To amplify social influence, policymakers should prioritize on-site consultation hubs and comprehensive lifecycle support systems. Notably, rural participants demonstrated dual-equilibrium valuation of environmental co-benefits and economic returns. These findings underscore the necessity of integrating institutional reliability, community trust-building mechanisms, and multi-stakeholder governance frameworks in DRPV diffusion strategies.

Building upon the preceding analysis and synthesizing systemic challenges observed in county-wide DRPV pilot projects, this study proposes the following policy recommendations:

To amplify policy support and mitigate rural residents’ perceived cost barriers to DRPV participation, targeted fiscal interventions must address their inherent cost sensitivity as risk-averse investors. To enhance their performance expectancy and effort expectancy in DRPV engagement, the government should reduce the cost perception of rural residents through the following measures: equipment purchase subsidies, preferential financing terms, and electricity tariff subsidies.

Project promotion should be intensified to cultivate a conducive social atmosphere for public engagement in constructing new energy systems. Current outreach efforts on green and low-carbon development concepts in rural areas remain insufficient, constraining residents’ willingness to participate in DRPV initiatives. To amplify behavioral intention, strategic communication frameworks should synergize conventional community outreach with digital engagement tactics. Leveraging the persuasive capacity of new media platforms through visually immersive and culturally resonant content formats—aligned with rural users’ digital consumption patterns—can effectively bridge the cognition–action gap.

To optimize project support services and reduce participation barriers for potential users in rural DRPV initiatives, governments must systematically address the complexity of multi-stakeholder coordination and technical implementation procedures. Given the intricate lifecycle phases of DRPV projects, targeted service frameworks should align with rural residents’ evolving needs to enhance their perceived convenience. Pre-implementation campaigns can bridge knowledge gaps in project benefits and contractual obligations, while real-time technical guidance during installation phases mitigates risks of suboptimal system integration. Post-deployment, establishing localized operation and maintenance (O&M) networks ensures sustained performance monitoring and fault resolution, thereby reinforcing user confidence in long-term energy yield stability.

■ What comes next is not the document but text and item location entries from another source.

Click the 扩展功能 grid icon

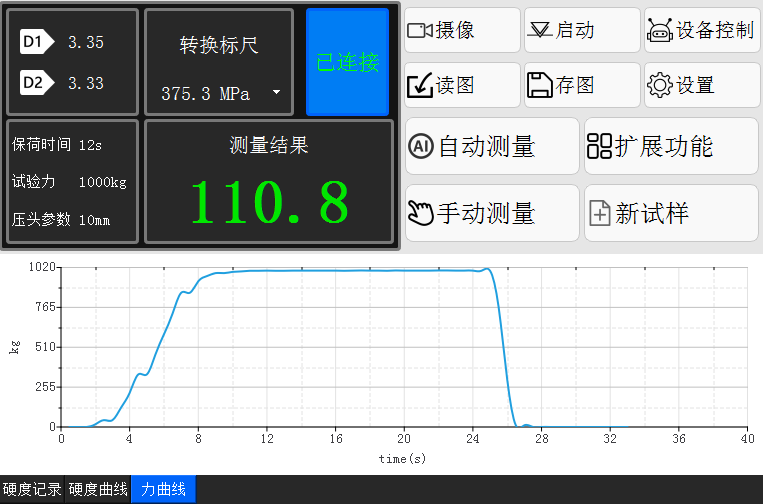599,147
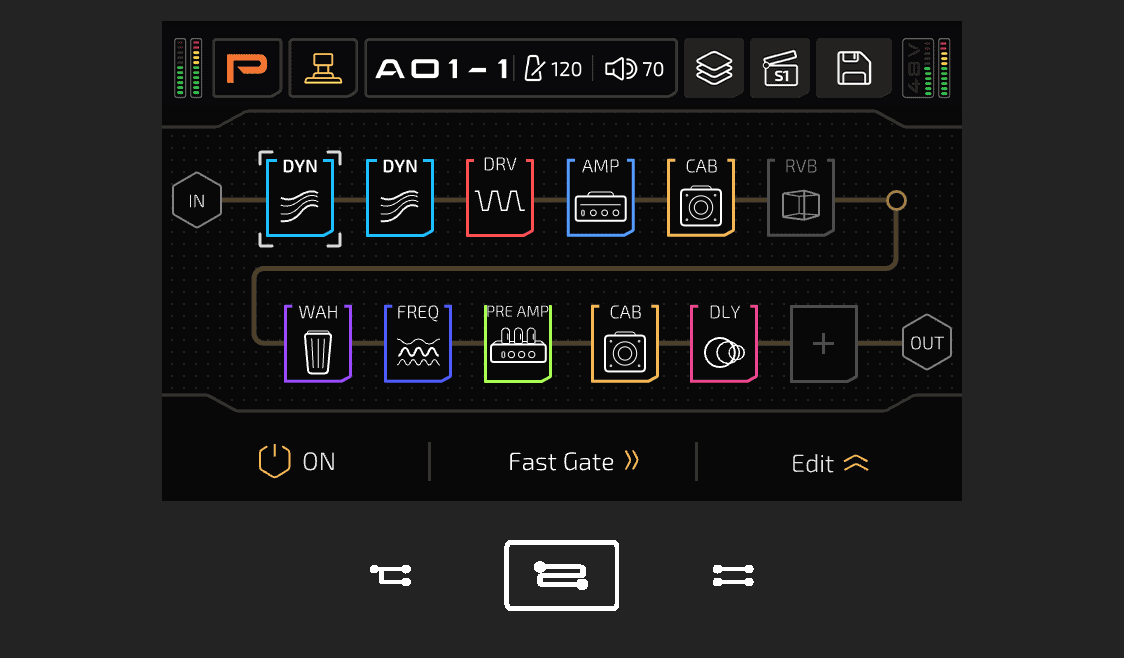
Task: Choose the series-parallel routing layout icon
Action: click(391, 575)
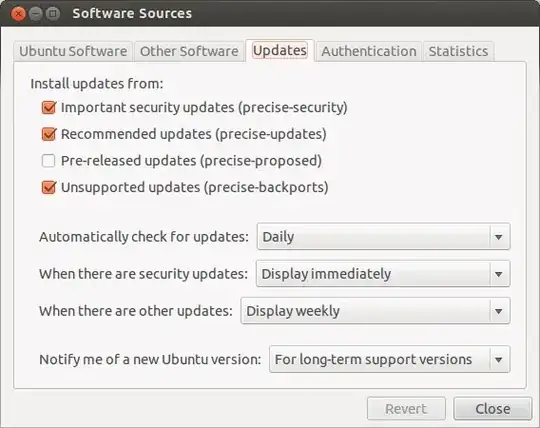Maximize the Software Sources window
This screenshot has width=540, height=428.
pos(53,14)
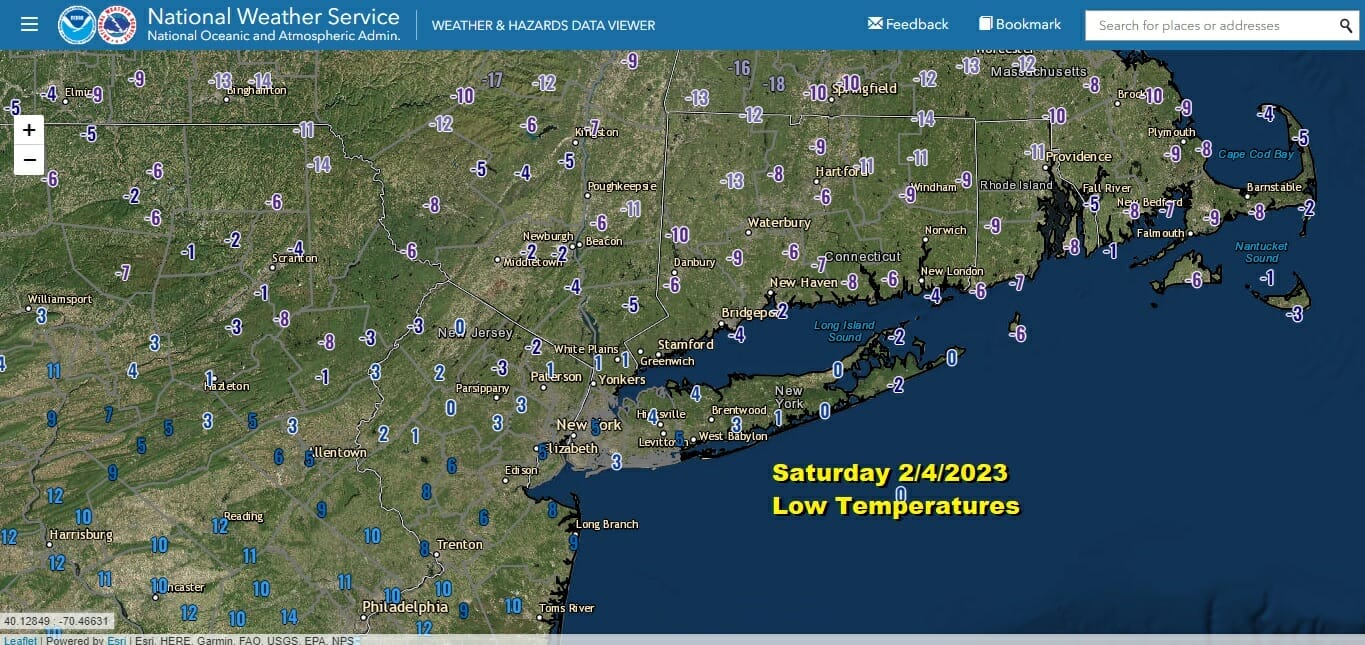Zoom in on the map

(x=29, y=130)
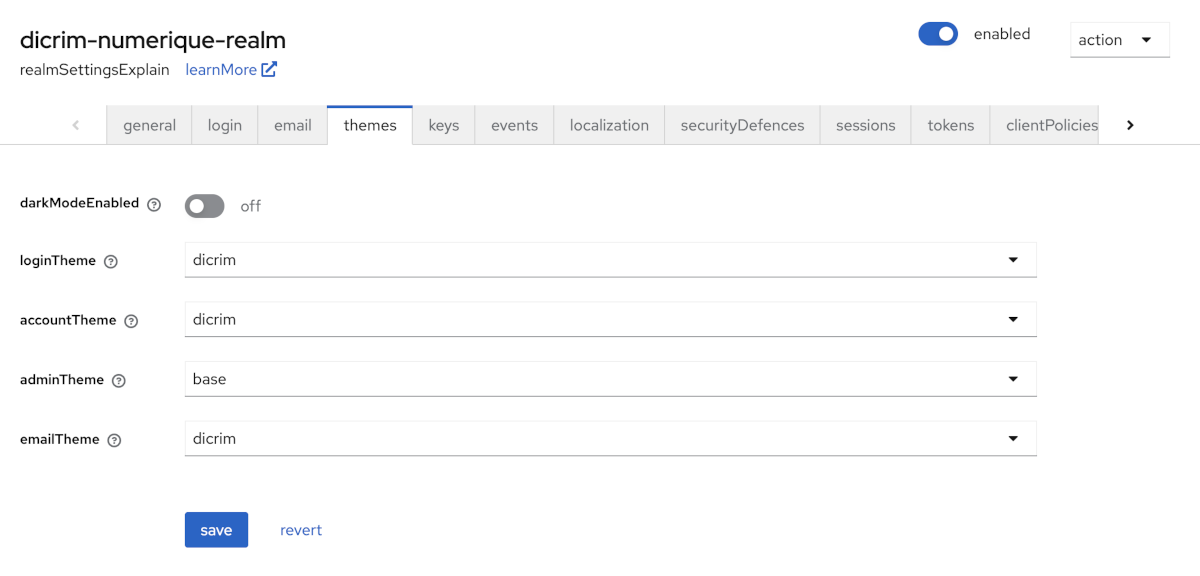The width and height of the screenshot is (1200, 576).
Task: Go to the localization tab
Action: click(609, 124)
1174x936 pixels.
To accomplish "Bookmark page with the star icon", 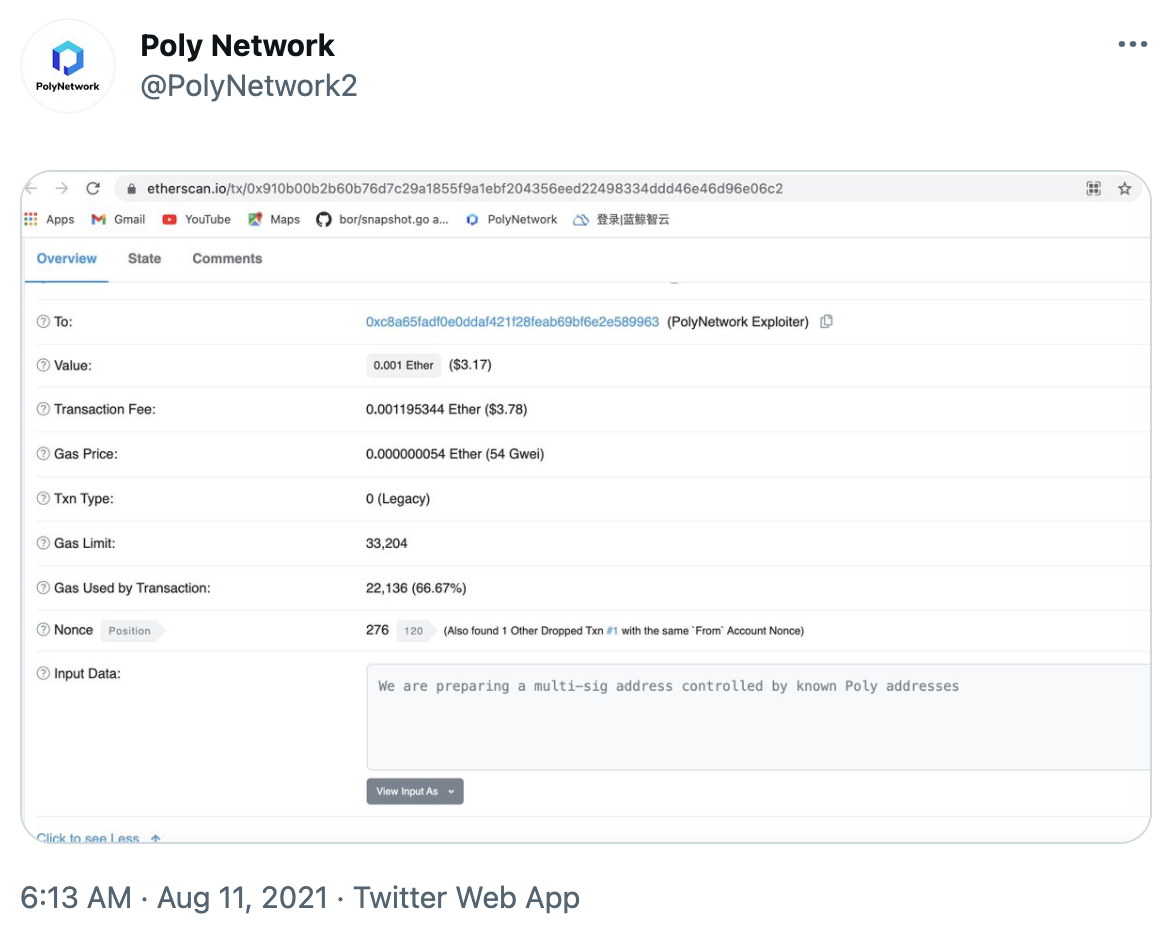I will pyautogui.click(x=1124, y=188).
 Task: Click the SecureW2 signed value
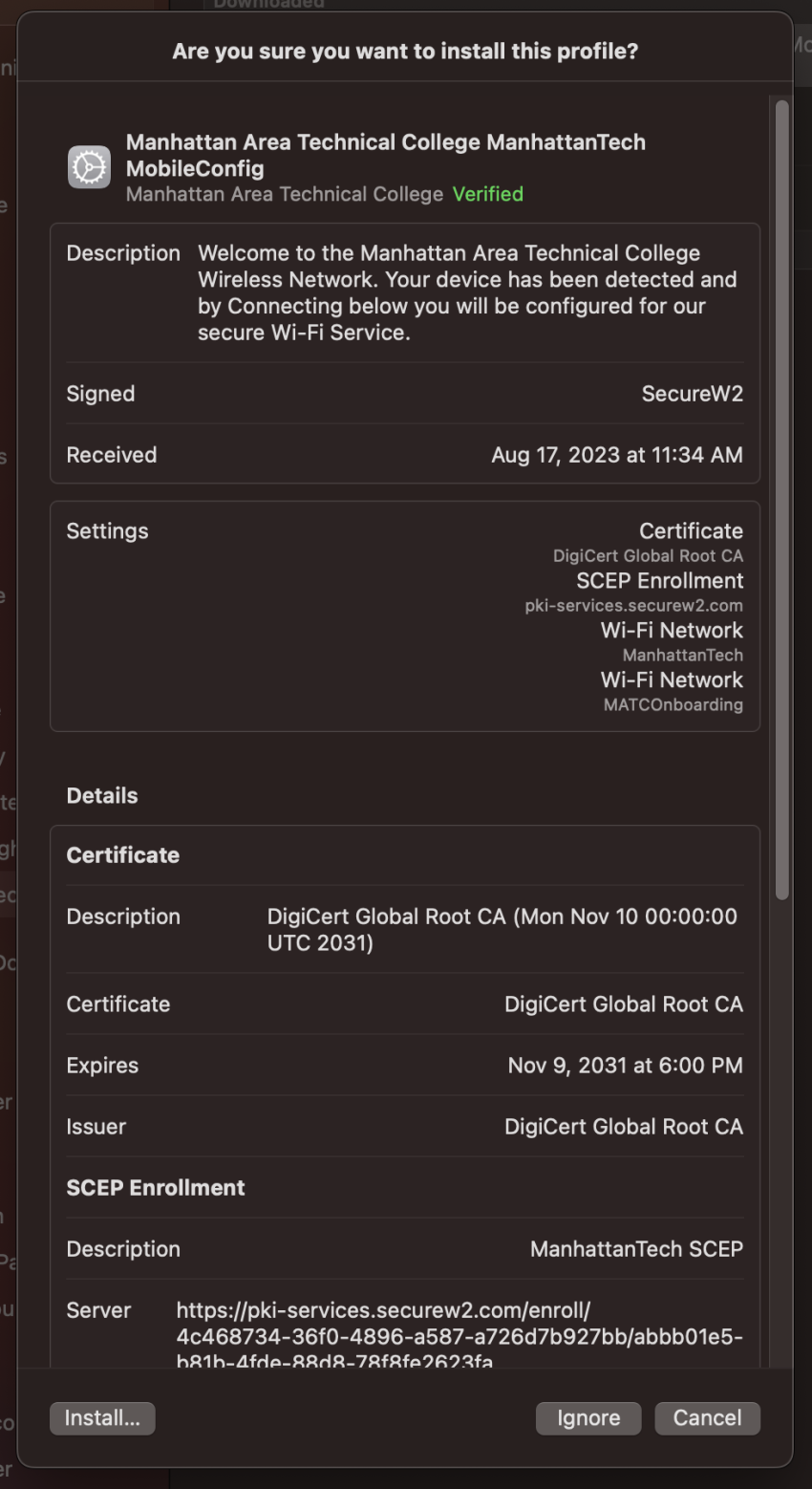coord(692,394)
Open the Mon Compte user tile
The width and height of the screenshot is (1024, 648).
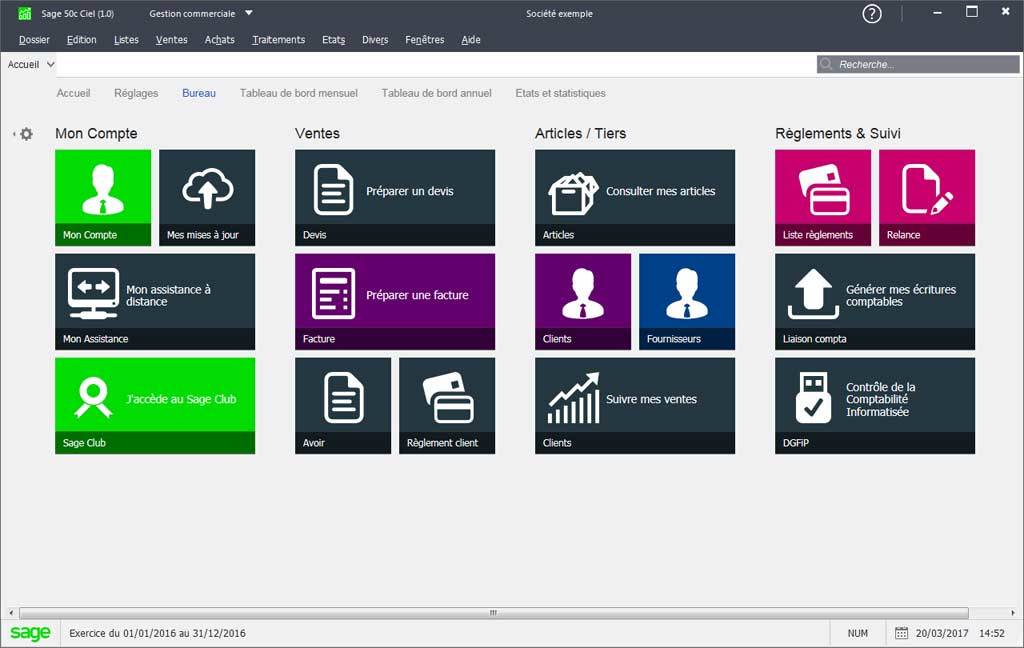pos(103,197)
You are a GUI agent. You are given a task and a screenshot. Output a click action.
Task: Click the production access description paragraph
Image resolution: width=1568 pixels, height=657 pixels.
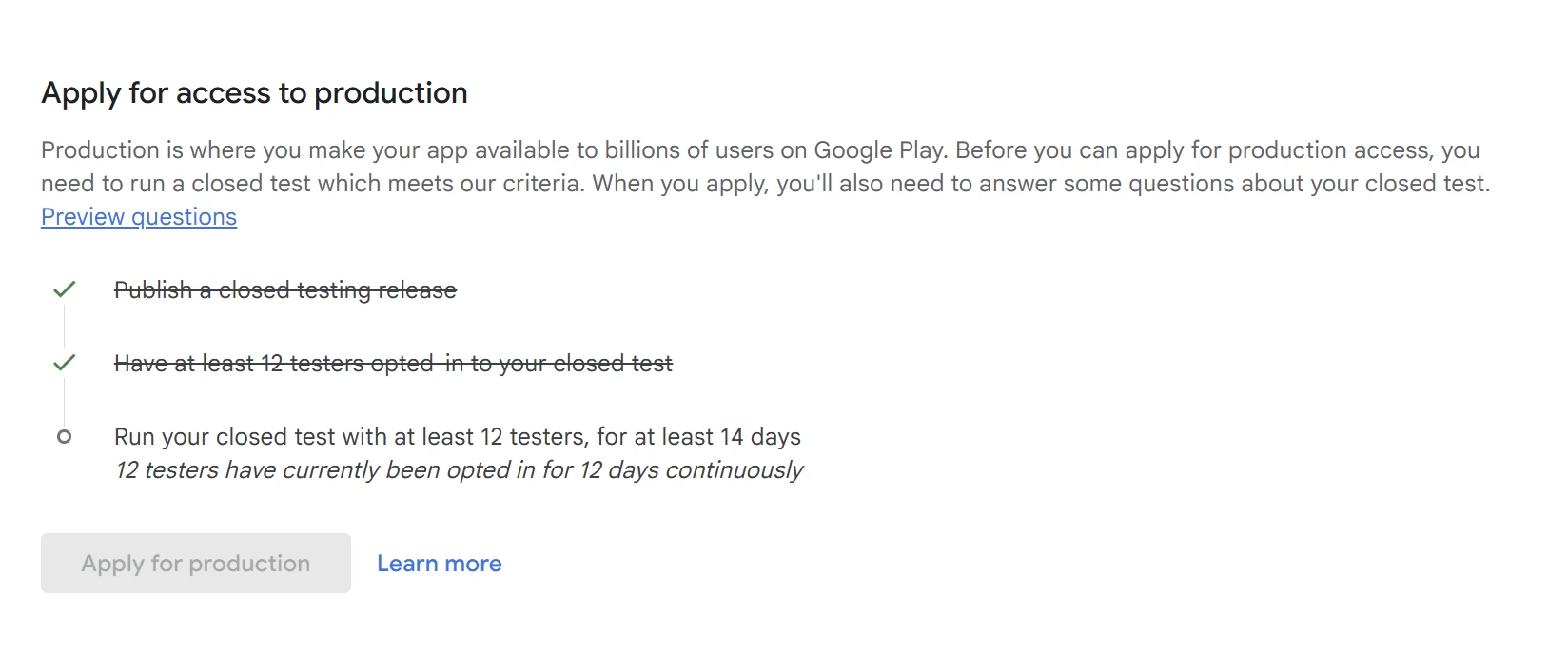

This study integrated methods such as online text mining and textual analysis with traditional survey research approaches, applying them to the practical issue of promoting DRPV systems in rural areas. However, this study has certain limitations. Due to the current lack of dedicated information dissemination channels for rural residents, online data collection was conducted on popular social platforms to construct the theoretical framework. This approach might lead to a discrepancy between the identified factors influencing rural residents’ acceptance of DRPV system and the actual situation. Similarly, the field research primarily selected younger, highly educated rural residents who were more likely to accept DRPV systems, which might limit the generalizability of the findings to the broader rural population. Future research could expand the demographic composition of the participants to explore internal differences in the influencing factors affecting the support for DRPV among various types of rural residents, thereby providing a basis for designing differentiated policy support schemes.